1 Why do I need a VM?

In the case that you do not have access to a high performance computing cluster, a virtual machine (VM) is a good alternative.

Many bioinformatics processes are computationally intensive and will not be viable on a standard PC or laptop. VMs are essentially more powerful computers that you can connect to through a local machine. You can run bioinformatic processes remotely using VMs which means you don’t need to stay connected or keep your local machine switched on, and when dealing with time-consuming bioinformatics this is ideal.

There are many options online e.g. Digital Ocean, Microsoft Azure, Oracle, and Amazon Web Services. These all offer free versions which might be enough for your needs, but these tend to be limited in their processing power and storage space. For more computationally intensive processes it is worth researching the requirements in memory and storage that you might need. Then you can select a paid VM that suits your needs.

I have been using Digitial Ocean which I like because of its user friendly website for managing the VM. Let’s imagine that I am doing some metabarcoding sequencing file processing. I need a minimum of 16 Gb memory, and 200 Gb of storage space.

2 Digital ocean VM setup

  1. Set up an account at (https://www.digitalocean.com/) and register a card as the payment method.
  2. Create a virtual instance or “droplet” and select the following parameters:
  1. Select a datacentre - choose a geographically close location to avoid latency issues
  2. Select the VM image with the best compatibility for your desired process e.g. “Ubuntu v22.04 (LTS) x64”
  3. Select a basic droplet package with 16 Gb RAM - or a more intensive VM if needed
  4. Select automatic mounting
  5. Select the file sysytem “ext4”
  6. Set up a password for connecting to the droplet
  7. Choose a name e.g. “ubuntu-vm”
  1. Once created, additional storage space can be mounted by navigating to the droplet and selecting “mount volume” - e.g. add 200 Gb storage

3 Connecting to the VM through the windows powershell

Open the windows powershell by pressing (Windows key + x) and then select PowerShell.
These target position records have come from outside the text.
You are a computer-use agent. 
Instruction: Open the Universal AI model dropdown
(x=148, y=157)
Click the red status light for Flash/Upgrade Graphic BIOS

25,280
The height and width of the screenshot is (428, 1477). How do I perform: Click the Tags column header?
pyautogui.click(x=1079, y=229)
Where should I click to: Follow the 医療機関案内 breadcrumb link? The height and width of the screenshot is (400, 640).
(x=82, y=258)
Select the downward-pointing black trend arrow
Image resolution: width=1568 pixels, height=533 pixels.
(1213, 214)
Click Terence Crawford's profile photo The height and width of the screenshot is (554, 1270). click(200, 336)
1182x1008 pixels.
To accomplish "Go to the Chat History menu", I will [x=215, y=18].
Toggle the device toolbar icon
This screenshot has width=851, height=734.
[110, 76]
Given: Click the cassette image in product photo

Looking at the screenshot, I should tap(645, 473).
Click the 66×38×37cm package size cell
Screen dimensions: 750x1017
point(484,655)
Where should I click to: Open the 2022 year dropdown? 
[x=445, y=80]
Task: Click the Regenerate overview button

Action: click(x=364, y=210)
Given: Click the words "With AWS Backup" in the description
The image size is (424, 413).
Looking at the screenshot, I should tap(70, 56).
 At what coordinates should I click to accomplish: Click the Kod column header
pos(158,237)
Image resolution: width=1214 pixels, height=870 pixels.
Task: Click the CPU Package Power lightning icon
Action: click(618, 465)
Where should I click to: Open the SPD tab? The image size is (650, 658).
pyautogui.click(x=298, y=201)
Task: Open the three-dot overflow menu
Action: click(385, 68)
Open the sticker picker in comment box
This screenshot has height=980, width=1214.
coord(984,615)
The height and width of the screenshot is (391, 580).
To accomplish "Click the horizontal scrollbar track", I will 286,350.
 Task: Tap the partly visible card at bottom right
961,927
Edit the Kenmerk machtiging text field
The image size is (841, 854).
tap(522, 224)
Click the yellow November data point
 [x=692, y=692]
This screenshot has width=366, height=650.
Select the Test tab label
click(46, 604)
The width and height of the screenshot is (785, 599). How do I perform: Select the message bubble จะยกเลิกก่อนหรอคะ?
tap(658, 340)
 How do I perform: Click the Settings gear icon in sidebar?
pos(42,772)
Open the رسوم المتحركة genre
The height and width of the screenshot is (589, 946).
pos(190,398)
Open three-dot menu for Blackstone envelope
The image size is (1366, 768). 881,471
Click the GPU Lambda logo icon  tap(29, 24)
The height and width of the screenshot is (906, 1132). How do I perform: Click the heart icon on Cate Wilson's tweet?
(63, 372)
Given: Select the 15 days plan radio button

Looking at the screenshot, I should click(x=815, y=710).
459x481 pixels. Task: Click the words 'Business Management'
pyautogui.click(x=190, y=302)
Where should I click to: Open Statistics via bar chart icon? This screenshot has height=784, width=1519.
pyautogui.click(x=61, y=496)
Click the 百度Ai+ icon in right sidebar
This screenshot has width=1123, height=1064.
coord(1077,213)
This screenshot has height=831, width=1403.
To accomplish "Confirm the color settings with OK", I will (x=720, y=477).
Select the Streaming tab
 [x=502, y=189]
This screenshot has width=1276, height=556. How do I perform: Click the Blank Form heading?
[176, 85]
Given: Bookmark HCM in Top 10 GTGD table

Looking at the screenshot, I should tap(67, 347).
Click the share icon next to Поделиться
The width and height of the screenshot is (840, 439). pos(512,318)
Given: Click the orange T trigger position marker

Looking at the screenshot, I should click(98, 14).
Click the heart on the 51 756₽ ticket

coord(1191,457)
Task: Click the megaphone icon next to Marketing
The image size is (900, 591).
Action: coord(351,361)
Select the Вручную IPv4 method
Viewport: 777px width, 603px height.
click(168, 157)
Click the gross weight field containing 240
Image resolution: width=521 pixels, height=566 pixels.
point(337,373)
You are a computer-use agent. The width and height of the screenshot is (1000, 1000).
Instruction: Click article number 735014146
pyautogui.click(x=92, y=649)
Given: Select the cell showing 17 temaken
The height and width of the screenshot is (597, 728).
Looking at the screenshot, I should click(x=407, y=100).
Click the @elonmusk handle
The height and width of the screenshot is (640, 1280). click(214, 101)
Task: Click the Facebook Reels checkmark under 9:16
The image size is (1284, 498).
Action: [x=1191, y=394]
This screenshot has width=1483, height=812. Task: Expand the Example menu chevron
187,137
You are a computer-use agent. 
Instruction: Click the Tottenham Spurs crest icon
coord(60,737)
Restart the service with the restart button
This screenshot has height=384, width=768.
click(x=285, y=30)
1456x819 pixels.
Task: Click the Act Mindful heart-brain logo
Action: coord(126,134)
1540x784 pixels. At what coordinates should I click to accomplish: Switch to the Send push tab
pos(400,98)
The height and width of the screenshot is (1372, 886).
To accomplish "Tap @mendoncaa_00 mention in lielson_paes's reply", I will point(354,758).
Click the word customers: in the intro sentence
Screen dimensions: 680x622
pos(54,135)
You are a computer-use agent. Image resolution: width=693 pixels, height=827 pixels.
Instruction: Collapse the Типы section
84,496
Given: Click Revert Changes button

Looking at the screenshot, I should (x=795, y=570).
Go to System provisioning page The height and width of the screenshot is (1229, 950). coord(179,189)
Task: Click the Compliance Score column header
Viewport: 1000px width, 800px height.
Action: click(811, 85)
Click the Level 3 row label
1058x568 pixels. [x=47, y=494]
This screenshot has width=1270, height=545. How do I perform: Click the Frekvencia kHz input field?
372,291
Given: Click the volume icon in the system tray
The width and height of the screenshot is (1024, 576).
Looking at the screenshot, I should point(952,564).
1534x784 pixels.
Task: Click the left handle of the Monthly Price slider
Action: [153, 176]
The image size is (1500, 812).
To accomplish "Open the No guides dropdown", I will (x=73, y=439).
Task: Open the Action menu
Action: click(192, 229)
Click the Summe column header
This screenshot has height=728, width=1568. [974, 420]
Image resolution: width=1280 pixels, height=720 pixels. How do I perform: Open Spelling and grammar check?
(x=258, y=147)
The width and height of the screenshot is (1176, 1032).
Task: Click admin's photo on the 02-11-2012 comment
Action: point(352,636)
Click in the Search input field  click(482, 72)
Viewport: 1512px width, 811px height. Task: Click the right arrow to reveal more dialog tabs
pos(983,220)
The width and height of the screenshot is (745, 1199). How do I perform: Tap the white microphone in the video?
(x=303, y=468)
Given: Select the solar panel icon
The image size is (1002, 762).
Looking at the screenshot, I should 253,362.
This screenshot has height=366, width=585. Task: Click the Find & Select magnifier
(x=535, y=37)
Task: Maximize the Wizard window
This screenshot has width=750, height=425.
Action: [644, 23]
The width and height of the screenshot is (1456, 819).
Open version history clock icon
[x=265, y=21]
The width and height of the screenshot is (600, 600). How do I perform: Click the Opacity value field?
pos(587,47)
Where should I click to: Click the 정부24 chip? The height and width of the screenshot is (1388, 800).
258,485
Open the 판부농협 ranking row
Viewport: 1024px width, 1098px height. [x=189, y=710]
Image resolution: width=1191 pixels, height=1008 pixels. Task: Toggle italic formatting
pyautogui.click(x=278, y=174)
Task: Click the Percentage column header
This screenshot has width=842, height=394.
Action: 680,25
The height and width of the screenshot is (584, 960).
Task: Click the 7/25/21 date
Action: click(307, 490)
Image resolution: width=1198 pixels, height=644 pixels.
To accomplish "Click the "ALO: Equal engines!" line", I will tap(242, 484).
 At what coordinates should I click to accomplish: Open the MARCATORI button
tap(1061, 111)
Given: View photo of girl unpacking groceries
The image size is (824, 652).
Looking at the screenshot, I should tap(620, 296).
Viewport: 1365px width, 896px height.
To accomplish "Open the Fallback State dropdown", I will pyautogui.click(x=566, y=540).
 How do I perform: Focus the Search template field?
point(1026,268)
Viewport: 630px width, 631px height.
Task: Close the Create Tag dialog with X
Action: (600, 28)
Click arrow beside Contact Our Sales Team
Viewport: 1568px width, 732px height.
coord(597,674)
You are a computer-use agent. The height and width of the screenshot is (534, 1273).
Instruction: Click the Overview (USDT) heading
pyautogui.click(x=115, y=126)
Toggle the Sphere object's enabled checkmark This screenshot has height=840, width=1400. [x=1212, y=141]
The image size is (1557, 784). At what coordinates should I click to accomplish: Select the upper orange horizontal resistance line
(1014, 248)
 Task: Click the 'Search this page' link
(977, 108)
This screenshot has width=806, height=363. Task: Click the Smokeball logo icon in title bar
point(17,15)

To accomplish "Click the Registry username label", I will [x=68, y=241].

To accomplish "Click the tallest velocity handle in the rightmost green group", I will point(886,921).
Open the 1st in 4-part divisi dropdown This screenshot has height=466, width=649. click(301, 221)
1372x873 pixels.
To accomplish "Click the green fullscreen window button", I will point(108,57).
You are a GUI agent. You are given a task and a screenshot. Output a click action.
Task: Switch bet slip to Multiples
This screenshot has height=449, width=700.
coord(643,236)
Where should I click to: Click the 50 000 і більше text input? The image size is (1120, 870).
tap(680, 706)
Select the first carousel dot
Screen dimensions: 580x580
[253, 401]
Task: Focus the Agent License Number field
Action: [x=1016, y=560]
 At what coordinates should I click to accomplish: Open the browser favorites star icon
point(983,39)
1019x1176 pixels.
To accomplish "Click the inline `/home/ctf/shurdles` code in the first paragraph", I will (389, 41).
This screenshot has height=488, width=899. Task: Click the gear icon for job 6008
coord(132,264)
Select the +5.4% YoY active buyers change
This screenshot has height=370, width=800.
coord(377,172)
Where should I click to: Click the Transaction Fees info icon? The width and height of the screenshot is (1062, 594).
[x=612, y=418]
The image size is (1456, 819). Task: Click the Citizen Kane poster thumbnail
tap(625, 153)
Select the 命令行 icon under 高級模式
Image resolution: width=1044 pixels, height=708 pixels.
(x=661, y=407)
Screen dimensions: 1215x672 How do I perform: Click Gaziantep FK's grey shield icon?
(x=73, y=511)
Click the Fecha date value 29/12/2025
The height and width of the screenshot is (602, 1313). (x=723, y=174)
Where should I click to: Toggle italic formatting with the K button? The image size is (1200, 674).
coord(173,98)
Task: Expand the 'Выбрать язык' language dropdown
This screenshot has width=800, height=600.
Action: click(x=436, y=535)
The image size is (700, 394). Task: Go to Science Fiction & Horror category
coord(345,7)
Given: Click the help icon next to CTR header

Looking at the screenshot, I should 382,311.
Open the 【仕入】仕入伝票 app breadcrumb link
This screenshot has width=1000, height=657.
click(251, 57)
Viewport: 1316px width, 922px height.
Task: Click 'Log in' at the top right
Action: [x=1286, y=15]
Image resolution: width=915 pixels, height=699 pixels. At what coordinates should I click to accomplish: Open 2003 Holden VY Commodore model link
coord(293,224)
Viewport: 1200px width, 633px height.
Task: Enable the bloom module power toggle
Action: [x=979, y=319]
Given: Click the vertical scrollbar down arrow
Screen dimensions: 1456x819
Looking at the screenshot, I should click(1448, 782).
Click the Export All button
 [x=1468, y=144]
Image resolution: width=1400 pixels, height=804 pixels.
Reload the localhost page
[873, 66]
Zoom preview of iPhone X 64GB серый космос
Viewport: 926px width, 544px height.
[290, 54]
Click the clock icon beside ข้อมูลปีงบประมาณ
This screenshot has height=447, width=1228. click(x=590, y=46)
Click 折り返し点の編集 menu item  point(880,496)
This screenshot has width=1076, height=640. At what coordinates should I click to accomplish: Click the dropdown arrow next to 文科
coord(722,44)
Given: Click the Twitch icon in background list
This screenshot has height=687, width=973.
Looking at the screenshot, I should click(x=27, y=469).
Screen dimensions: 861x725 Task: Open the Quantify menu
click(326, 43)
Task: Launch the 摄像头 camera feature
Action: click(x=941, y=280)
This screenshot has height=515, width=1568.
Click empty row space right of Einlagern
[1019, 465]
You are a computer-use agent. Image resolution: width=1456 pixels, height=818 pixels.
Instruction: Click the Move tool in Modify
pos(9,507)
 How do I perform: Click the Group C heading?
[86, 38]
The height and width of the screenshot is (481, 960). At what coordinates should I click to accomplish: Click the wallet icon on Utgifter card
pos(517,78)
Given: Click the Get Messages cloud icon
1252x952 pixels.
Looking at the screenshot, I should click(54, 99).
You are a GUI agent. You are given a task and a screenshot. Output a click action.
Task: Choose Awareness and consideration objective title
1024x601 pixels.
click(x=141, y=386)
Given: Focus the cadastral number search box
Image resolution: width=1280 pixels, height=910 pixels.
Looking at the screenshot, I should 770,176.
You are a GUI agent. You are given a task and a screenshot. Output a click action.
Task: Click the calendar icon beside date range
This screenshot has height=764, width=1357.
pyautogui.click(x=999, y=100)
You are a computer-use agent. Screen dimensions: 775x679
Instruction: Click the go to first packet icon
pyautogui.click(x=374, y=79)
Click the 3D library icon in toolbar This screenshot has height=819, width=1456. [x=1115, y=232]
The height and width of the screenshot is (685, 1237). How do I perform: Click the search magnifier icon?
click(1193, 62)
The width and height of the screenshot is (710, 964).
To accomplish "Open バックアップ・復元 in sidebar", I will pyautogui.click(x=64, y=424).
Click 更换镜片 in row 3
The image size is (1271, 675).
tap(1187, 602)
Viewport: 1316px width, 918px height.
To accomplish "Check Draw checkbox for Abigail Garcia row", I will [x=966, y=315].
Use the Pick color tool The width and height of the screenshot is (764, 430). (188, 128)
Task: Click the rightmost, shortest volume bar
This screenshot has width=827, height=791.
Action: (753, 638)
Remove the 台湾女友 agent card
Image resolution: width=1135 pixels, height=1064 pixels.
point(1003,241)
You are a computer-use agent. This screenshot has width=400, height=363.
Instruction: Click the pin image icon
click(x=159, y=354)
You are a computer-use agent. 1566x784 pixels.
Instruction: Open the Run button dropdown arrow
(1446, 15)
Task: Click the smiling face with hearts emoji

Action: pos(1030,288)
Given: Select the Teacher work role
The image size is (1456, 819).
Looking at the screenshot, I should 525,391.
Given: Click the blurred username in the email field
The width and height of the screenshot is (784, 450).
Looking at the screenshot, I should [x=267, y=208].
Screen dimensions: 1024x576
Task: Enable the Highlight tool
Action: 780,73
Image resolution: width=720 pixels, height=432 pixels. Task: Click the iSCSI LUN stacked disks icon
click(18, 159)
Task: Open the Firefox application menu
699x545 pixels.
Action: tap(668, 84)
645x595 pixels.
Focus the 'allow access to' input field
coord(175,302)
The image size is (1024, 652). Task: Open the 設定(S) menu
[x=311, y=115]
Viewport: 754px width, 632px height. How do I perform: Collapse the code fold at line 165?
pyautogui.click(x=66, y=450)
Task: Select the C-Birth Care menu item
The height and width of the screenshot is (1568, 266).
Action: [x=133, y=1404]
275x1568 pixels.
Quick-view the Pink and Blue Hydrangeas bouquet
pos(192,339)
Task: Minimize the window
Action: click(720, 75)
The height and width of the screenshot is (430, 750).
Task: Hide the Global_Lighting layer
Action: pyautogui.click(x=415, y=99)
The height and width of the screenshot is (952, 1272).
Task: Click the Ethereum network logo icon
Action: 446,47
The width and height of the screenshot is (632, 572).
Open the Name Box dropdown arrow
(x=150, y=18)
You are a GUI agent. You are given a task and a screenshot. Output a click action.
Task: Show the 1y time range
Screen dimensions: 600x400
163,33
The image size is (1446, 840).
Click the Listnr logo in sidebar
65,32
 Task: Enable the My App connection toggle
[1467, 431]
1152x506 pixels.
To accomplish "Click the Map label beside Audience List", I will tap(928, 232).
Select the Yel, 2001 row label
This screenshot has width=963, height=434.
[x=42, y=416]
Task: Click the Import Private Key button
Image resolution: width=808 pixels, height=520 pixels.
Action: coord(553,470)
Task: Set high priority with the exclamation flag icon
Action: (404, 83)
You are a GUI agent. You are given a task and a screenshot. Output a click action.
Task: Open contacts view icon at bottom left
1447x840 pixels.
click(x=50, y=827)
For MacOS and LINUX, open the terminal.

Connect using the following command:

ssh root@ipforyourvm

Enter the password set during VM creation.

4 Miniconda

Miniconda is required to create environments for a lot of bioinformatic processes and can be installed as follows:

wget https://repo.anaconda.com/miniconda/Miniconda3-latest-Linux-x86_64.sh
bash Miniconda3-latest-Linux-x86_64.sh

Enter ‘yes’ to both questions.

For changes to register, will have to shut down the LINUX system or logout of a VM, and then restart or re-connect.

5 Final thoughts

Now you have set up a VM and you can connect to it. In this space you can begin installing the packages you need to run whatever bioinformatics processes you like!

When you are not using the VM, make sure you switch it off from your DigitalOcean (or other provider) account to minimise the costs.